House prices fell further this month as the slowdown tightened its grip according to he latest data from property platform Home.
It says small price falls across most English regions have dragged the average for England and Wales down a further 0.3 per cent in the past month, also leading to extended marketing times.
The largest monthly falls were in the South West (down 0.7 per cent), London (down 0.5 per cent) and the East of England (also down 0.5 per cent).
Asking prices in Greater London, the UK’s worst performing region, show a 12-month drop of 2.3 per cent and have fallen 5.2 per cent since their peak in May 2016, Home suggests.
“The scale and scope of the downturn are both increasing … price growth is trending to zero while stock levels are moving up” it says.

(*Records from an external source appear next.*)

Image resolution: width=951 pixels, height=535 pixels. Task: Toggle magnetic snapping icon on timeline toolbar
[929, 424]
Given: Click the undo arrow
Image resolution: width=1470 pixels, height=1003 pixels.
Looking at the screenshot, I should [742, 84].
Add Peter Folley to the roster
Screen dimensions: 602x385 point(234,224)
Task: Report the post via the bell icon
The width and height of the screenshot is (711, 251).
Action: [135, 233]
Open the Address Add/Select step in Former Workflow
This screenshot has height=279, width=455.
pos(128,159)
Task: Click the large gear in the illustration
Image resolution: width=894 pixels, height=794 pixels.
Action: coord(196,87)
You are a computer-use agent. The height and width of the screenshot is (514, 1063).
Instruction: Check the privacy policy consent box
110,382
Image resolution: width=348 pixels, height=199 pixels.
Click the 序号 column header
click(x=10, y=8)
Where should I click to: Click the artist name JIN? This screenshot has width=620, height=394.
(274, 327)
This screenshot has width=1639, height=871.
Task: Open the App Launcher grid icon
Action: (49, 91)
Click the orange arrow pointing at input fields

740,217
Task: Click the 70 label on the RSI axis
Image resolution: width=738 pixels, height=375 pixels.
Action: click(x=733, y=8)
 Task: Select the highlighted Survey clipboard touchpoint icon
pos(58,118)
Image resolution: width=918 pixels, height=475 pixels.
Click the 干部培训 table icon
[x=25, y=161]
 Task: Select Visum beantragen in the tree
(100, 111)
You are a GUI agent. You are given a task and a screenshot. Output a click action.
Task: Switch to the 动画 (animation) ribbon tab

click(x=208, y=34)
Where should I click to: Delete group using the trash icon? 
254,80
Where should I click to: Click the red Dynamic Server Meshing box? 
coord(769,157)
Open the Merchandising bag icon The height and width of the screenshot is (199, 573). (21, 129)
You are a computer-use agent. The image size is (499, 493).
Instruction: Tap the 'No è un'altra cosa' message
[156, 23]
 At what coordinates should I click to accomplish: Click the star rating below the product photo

Overall, supply of property for sale in the UK is up by 7.0 per cent year-on-year. In September 2017, the annualised rate of increase of home prices was 3.5 per cent but today the same measure is just 0.9 per cent and trending down.
Typical Time on Market continues to rise in London (up 12 per cent in the past year), the South East (up 11 per cent) and particularly the East of England (up 15 per cent).
Home claims that a pattern of “supply-induced slowdown combined with a pullback in demand” has already led to market saturation in London, the South East and the East of England - and it now looks set to envelop the East and West Midlands.
Supply in the two Midlands markets has risen 11 per cent compared to a year ago “and this is making for more conservative asking prices” the platform warns.
It also cautions that the East of England continues to suffer increasing supply.
Currently up 15 per cent year-on-year, this over-abundance of property on the market has driven annualised price growth down to just 0.5 per cent and raised the Typical Time on Market by 10 days.
However, counter to the doom and gloom engulfing the South and East, the northern and western regional property markets are outperforming the rest of the country by a significant margin in terms of price growth, as is Wales, which is leading the price growth tables ahead of the North West.